If movies are to be believed, then small Southern towns are backwards nightmarish places and anyone with any common sense would flee them the first time they earn enough money for a bus ticket. The towns are always full to the brim with racists and technophobic football worshippers who all wield guns and are willing to shoot at anything that moves near their trucks. Someone in the South should really complain about this. Straw Dogs does nothing but help fuel this stereotype by adding huge levels of violence to the equation. I left the film with the same feeling that I’d have if Quentin Tarantino wrote Sweet Home Alabama.
The plot of Straw Dogs is really hard to follow since all of the character motivations are extremely difficult to understand. David Sumner (James Marsden, Superman Returns) and his hot actress wife Amy (Kate Bosworth, also in Superman Returns) move back to her tiny Southern hometown. It’s implied that it was Marsden’s idea and that Bosworth really doesn’t like being there, especially after her creepy ex-boyfriend Charlie (Alexander Skarsgard, True Blood) shows up. Marsden hires the creepy boyfriend to repair their ruined barn, even though his wife is uncomfortable with him, then Skarsgard and his buddies leer creepily at her. The plot degrades into this thing where Bosworth is trying to deal with the creepy ex while Marsden is adjusting to creepy small town life.
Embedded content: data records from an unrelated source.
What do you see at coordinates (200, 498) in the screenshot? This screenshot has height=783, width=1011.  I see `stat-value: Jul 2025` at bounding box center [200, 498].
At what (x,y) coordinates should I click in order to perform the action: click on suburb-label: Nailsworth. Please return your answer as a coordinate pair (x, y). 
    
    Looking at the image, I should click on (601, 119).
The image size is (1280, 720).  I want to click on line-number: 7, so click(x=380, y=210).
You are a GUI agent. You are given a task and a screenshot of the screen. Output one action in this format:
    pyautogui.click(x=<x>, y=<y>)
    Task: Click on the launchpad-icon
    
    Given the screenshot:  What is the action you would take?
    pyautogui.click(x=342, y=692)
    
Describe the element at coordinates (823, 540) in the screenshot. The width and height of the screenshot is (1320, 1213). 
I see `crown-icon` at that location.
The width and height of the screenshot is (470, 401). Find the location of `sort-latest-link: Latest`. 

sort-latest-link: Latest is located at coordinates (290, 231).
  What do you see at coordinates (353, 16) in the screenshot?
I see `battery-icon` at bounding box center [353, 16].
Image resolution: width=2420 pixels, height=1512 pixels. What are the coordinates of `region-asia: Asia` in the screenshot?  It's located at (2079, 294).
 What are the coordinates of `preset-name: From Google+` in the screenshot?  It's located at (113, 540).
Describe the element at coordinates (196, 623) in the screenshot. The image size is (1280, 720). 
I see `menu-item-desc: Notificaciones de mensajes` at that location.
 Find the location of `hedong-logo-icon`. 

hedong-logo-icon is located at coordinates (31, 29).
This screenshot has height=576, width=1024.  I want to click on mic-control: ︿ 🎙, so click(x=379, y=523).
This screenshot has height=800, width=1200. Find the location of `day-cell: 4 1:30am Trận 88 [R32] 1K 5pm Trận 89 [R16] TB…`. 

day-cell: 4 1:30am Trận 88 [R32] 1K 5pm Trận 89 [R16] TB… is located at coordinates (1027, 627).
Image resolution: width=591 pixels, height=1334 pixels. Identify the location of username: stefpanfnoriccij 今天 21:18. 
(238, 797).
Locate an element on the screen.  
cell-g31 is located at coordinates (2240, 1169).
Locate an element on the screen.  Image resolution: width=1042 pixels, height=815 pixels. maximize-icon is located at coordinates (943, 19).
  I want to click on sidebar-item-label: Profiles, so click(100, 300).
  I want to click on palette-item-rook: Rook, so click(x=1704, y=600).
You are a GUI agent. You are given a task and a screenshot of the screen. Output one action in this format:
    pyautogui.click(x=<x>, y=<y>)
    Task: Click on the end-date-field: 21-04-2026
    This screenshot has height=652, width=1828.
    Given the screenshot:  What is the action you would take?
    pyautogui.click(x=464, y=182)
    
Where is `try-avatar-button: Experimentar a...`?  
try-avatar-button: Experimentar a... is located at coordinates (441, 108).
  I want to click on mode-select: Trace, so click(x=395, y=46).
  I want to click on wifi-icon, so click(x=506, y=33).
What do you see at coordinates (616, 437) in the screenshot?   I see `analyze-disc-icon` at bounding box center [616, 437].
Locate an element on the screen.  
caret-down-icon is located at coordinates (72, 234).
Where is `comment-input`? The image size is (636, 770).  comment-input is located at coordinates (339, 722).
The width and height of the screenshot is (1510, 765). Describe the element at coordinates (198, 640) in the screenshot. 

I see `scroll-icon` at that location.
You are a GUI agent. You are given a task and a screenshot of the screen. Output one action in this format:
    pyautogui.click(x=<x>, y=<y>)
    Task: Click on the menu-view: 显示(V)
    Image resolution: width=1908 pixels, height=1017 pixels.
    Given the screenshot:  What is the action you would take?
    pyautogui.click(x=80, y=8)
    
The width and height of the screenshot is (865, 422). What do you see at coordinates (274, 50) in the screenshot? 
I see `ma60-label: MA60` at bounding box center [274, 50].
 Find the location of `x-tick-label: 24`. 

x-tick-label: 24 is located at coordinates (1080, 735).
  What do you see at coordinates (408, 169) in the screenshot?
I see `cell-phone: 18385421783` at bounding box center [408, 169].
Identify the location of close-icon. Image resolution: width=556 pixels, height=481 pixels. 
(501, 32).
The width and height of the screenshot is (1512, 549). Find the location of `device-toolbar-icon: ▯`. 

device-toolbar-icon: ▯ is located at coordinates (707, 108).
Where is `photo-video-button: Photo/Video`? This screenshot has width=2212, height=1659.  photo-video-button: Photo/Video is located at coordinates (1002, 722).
There’s a subplot about an older football coach, played by James Woods, not liking the town’s special needs person around his daughter, who may or may not be a convicted pedophile. The plotlines literally collide when Marsden and Bosworth have to protect the special guy from Skarsgard and his buddies while they lay siege to their house.
The plot is so flimsy because none of the characters’ motivations make any sense. Despite how uncomfortable Skarsgard makes Bosworth, even gruesomely raping her at one point, the married couple still doesn’t leave. Woods’s daughter is forbidden to talk to the disabled guy, who seems a lot like Boo Radley from To Kill A Mockingbird, but she is actually the one to lure him into a sexual encounter. Basically all the townsfolk are psychotic and the couple can’t communicate in any coherent manner. It makes the film a confusing mess of strange emotion and incoherent awkward dialogue.
The last half hour of the film seems to be the only thing that makes any sense. Essentially, the married couple’s house is under siege and Marsden systematically kills five men. The whole film turns from weird drama to intense action film, with increasingly clever ways to kill people. It’s interesting, but it’s still not clear why they are fighting in the first place. The whole film is just an incoherent mess and generally a waste of time.
Straw Dogs is rated R for extreme violence, an unnecessarily detailed rape scene and language.